--- BEGIN MATERIAL ---

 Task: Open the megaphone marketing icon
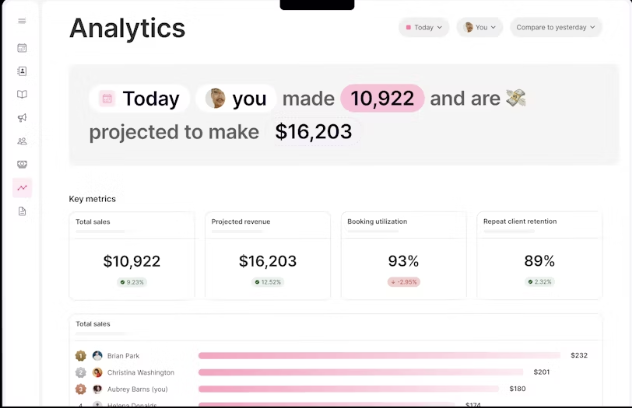[22, 118]
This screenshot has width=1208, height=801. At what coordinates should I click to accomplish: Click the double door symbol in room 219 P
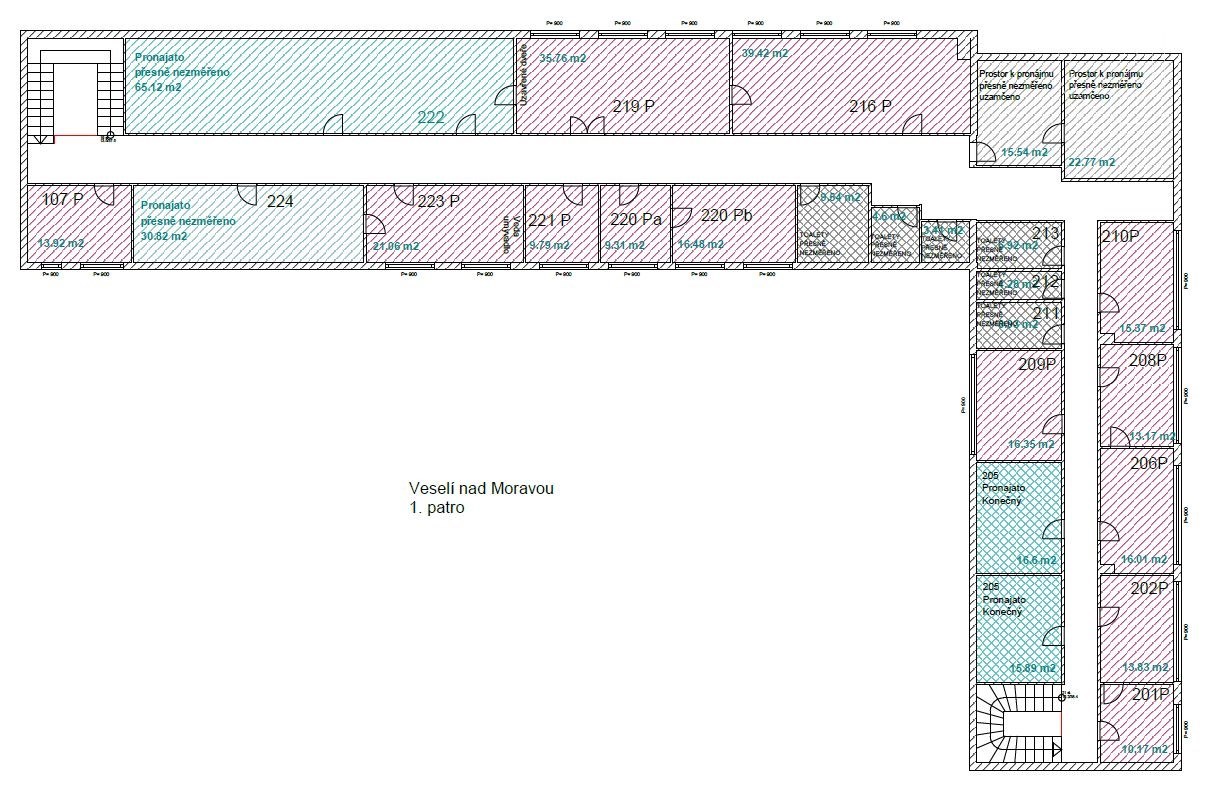[587, 125]
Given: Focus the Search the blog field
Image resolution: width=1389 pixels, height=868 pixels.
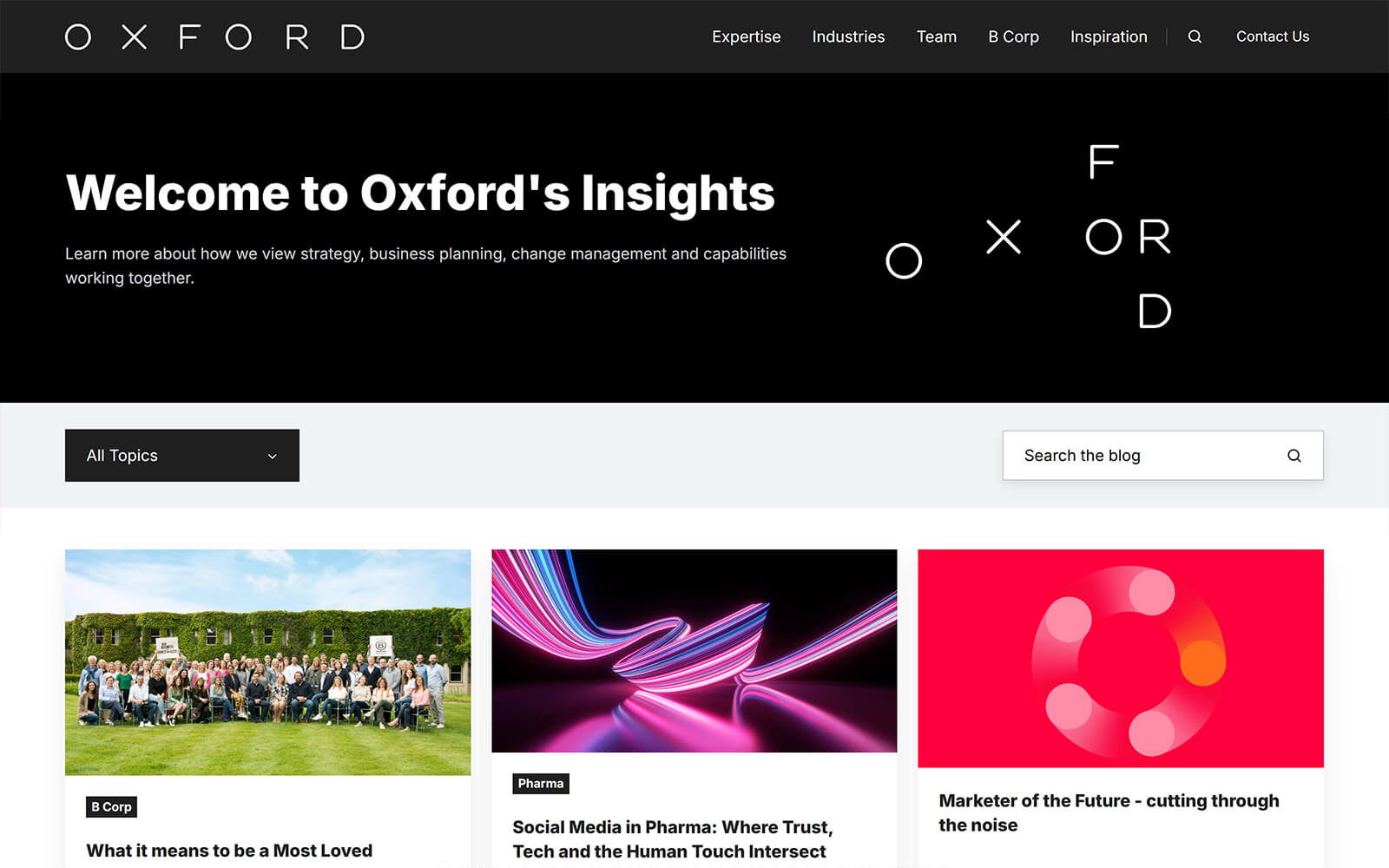Looking at the screenshot, I should tap(1137, 456).
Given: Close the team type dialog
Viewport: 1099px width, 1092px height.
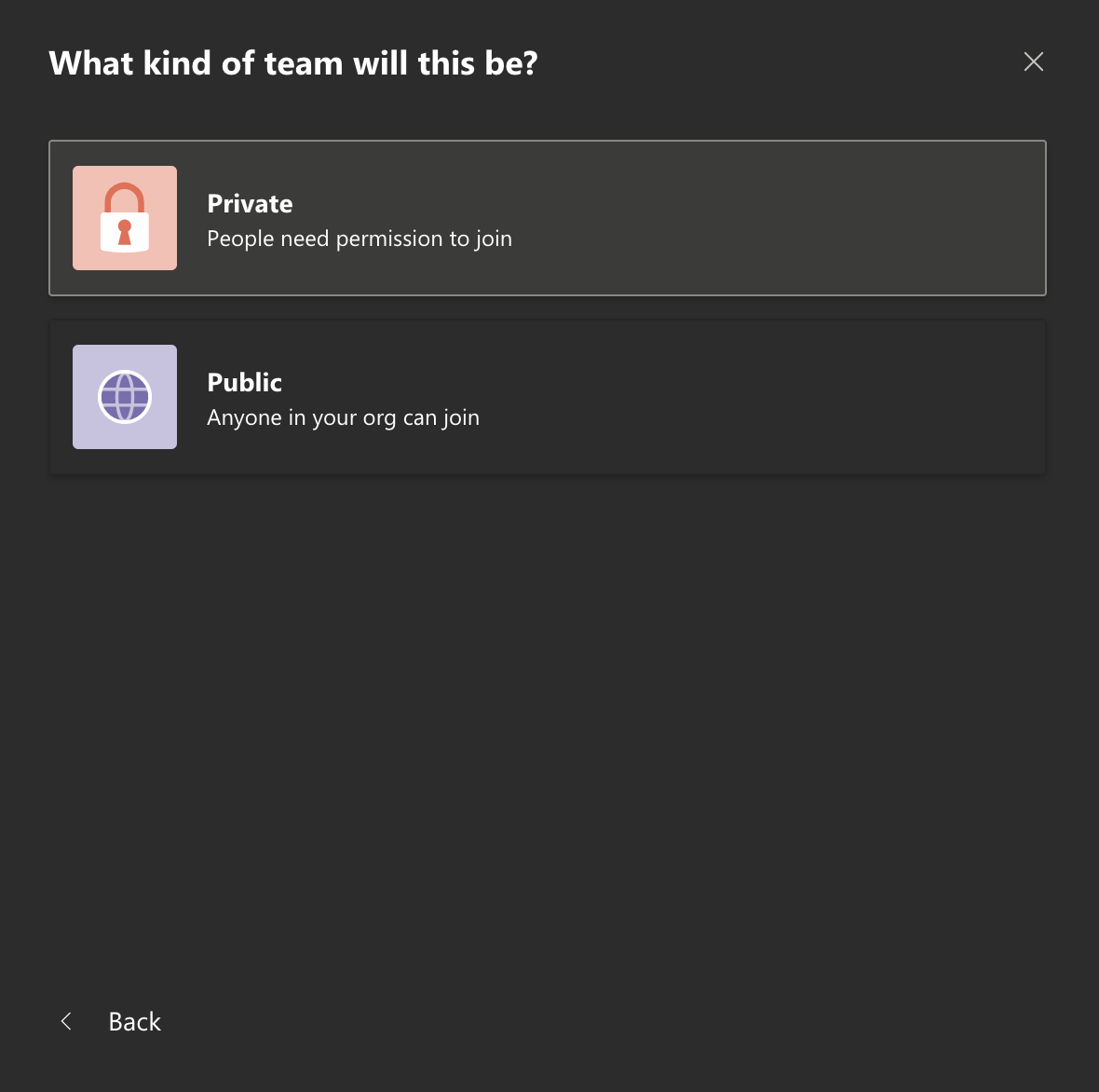Looking at the screenshot, I should click(x=1033, y=61).
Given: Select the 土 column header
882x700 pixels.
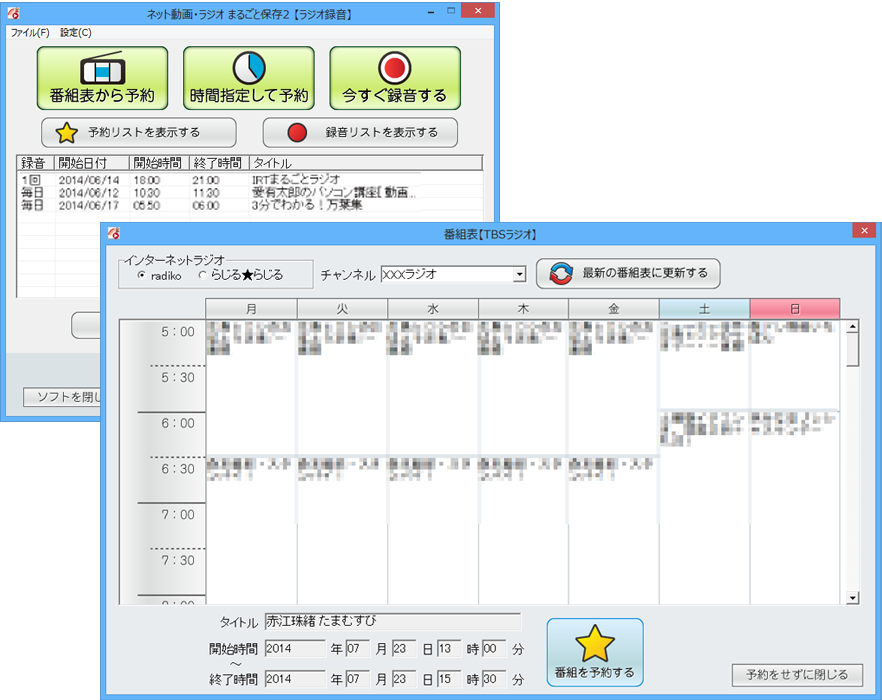Looking at the screenshot, I should [704, 309].
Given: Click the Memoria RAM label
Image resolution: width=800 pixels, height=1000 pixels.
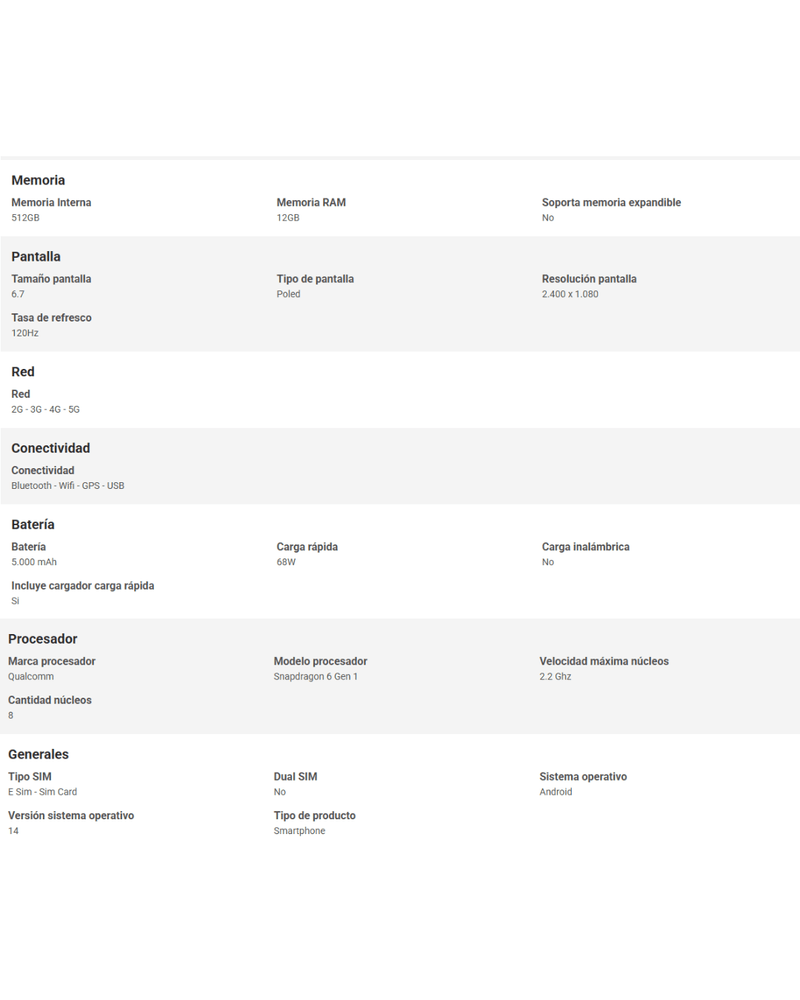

--- END MATERIAL ---

WHAT IS ASKED:
Replace every "Given" with "Instruction" throughout the data above, keeping everything else the same. Leave the pictures out of your version.

WRITTEN RESPONSE:
 Task: Open the megaphone marketing icon
[22, 118]
This screenshot has width=1208, height=801. At what coordinates should I click to accomplish: Click the double door symbol in room 219 P
[587, 125]
Instruction: Focus the Search the blog field
Image resolution: width=1389 pixels, height=868 pixels.
Looking at the screenshot, I should tap(1137, 456).
Instruction: Close the team type dialog
Viewport: 1099px width, 1092px height.
Looking at the screenshot, I should click(x=1033, y=61).
Instruction: Select the 土 column header
882x700 pixels.
Looking at the screenshot, I should [704, 309].
Instruction: Click the Memoria RAM label
Image resolution: width=800 pixels, height=1000 pixels.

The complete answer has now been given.